In seiner Wut über den mißlungenen Anschlag gegen das Messiaskind unternimmt nun der Drache einen Ansturm gegen den Himmel selbst. Sein ganzer Tross is aufgeboten. Im Himmel soll erreicht werden, was draußen fehlschlug. Gottes Pläne sollen um jeden Preis durchkreuzt und vereitelt werden. Hier ist mit dem Glauben an die Wirklichkeit der satanischen Macht, geführt von einem persönlichen Erbfeind Gottes, voller Ernst gemacht. Da kämpfen nicht bloße Ideen oder „Weltanschauungen“, sondern die dahinter stehenden persönlichen Geister miteinander. Es ist ein eigentlicher Krieg, ein polemos, ein Kampf der Geister von gigantischem Ausmaß. Es geht um letzte Entscheidungen, um Sein oder Nichtsein des Reiches Gottes. Heerführer der guten Engel ist Michael. Sein name ist eine Parole gegen die Himmelsstürmer, die Gott gleich sein wollen; er bedeutet: „Wer ist wie Gott?“ Der Schutzgeist Israels (Dan. 10, 13 u. 21; 12, 1), ist zum Schirmer der Kirche geworden. Die Szene hat in der abendländischen Geschichte ihre spuren hinterlassen. „Konstantin ließ nach Anschluss der Kämpfe an der Ostgrenze des Reiches eine Michaelstatue in Konstantinopel setzen. Seit der Schlacht auf dem Lechfeld (955), in der deutsche Heere das Abendland gegen den Ansturm aus dem Osten retteten, wehte sein Bild in den Bannern der deutschen Heere“ (H. Lilje 159). Verteidiger des christlichen Glaubens zu sein, galt Jahrhunderte lang den deutschen Kriegern als höchste Ehre. Beachtenswert ist, daß der zu seinem Thron entrückte Messias (Vers 5) nicht persönlich in den Kampf eingreift. Was sich in dem Ringen der guten Engel mit dem Drachen und seinem Anhang abspielt, ist ja nur die visionäre Darstellung des Sieges, den der Erlöser am Kreuz bereits errungen hat.

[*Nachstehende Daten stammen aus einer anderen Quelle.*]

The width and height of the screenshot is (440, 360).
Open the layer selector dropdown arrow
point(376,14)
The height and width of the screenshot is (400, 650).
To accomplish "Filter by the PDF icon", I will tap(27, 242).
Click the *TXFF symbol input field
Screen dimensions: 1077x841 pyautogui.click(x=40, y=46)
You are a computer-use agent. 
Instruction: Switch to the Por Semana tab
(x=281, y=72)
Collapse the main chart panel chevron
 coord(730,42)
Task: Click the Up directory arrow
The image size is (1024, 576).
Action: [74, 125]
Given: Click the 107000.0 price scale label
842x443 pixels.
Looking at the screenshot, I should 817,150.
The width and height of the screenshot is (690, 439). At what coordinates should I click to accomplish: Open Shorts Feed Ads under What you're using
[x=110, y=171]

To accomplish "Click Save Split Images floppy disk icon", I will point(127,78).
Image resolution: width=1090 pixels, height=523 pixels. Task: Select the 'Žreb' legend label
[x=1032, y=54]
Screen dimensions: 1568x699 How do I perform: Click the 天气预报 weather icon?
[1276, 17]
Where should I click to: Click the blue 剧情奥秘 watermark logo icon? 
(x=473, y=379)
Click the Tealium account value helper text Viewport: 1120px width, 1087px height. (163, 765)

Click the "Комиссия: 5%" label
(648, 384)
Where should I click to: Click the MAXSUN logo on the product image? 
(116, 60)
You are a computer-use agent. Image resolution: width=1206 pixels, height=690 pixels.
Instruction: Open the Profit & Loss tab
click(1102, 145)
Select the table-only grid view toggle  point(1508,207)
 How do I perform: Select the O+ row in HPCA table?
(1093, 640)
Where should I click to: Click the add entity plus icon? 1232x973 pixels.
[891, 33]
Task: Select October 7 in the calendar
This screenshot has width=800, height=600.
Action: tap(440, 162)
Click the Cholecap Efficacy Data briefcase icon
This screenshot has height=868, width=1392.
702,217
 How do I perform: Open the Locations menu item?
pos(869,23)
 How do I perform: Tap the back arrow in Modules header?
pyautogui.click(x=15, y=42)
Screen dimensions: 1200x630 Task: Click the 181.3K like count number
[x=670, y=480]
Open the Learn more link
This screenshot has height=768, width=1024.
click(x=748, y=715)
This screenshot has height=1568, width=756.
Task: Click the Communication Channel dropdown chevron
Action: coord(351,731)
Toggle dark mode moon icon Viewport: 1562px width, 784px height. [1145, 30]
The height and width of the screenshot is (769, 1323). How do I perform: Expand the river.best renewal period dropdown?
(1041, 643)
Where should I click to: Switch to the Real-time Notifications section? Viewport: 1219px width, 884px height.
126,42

Darum kann der Ausgang des Kampfes nicht zweifelhaft sein, und der Seher verzichtet auf eine nähere Schilderung der Himmelsschlacht. Ihm genügt der Hinweis, daß die Gottesfeinde nichts ausrichteten und endgültig Stellung im Himmel räumen mussten. In diesem kurzen Kriegsbericht: „Aber sie vermochten nicht (stand zu halten)“, liegt mehr Ermutigung zum unentwegten Durchhalten für die auf Erden ringenden Gottesstreiter als in langen Ermahnungen. Wir sind berufen, als „Überwinder“ einst den Platz der gestürzten Engel im Himmel einzunehmen.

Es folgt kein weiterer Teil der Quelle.